NOUVELLES

Moudjahidine iraniens sur la liste terroriste: les Etats-Unis doivent trancher (justice)

01/06/2012 04:31 EDT | Actualisé 01/08/2012 05:12 EDT

Un tribunal de Washington a ordonné vendredi à la secrétaire d'Etat Hillary Clinton de répondre dans "les quatre mois" à une demande des Moudjahidine du peuple iranien d'être retirés de la liste des organisations terroristes, faute de quoi la requête sera accordée de facto.

L'Organisation des moudjahidine du peuple iranien (OMPI), principale composante du Conseil national de la Résistance iranienne (CNRI), avait été placée sur la liste des organisations terroristes en 1997.

Elle avait demandé que la justice tranche cette question de toute urgence, estimant que ses membres qui vivent au camp Achraf, en Irak, seront en danger tant que l'organisation sera qualifiée de terroriste par les Etats-Unis.

La cour d'appel de Washington avait accordé un délai au gouvernement américain pour revoir le statut des moudjahidine.
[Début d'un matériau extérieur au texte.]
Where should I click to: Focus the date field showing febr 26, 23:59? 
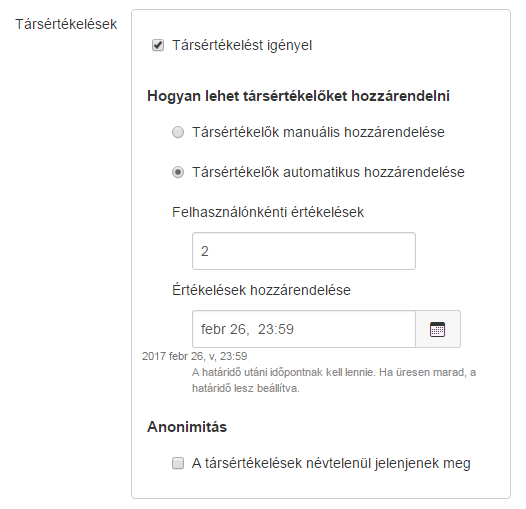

En l'absence de "décision susceptible d'être vérifiée" en près de deux ans, la Cour a "ordonné à la secrétaire (d'Etat) d'agir sur la requête de l'OMPI dans les quatre mois (...) faute de quoi, la requête suspendant la désignation d'OTF (Organisation terroriste étrangère) sera accordée", détaille l'arrêt publié vendredi.

La Cour refuse toutefois "à ce stade de révoquer cette désignation", à la "lumière des questions de sécurité nationale et de politique étrangère sous-jacentes". Mais elle choisit d'"ordonner à la ministre soit de rejeter, soit d'accepter la requête", selon ce document judiciaire dont l'AFP a obtenu une copie.

"A cause de l'inaction de la ministre, l'OMPI est coincée dans des limbes administratives", a accusé la Cour dans ce même document. "On ne nous a donné aucune raison suffisante pour expliquer pourquoi la ministre n'a pas pu prendre une décision dans les 600 derniers jours...", ajoute-t-elle.

Les Moudjahidine du peuple, installés en Irak pendant la guerre Iran-Irak (1980-88), avaient reçu le soutien de l'ancien dictateur Saddam Hussein. Après sa chute en 2003, ils ont été désarmés par les forces américaines qui ont assuré la sécurité du camp d'Achraf, avant de transférer celle-ci en 2009 aux forces irakiennes.

L'OMPI estime que les pays tiers rechignent à accepter les résidents d'Achraf tant que l'OMPI restera sur la liste américaine des organisations terroristes.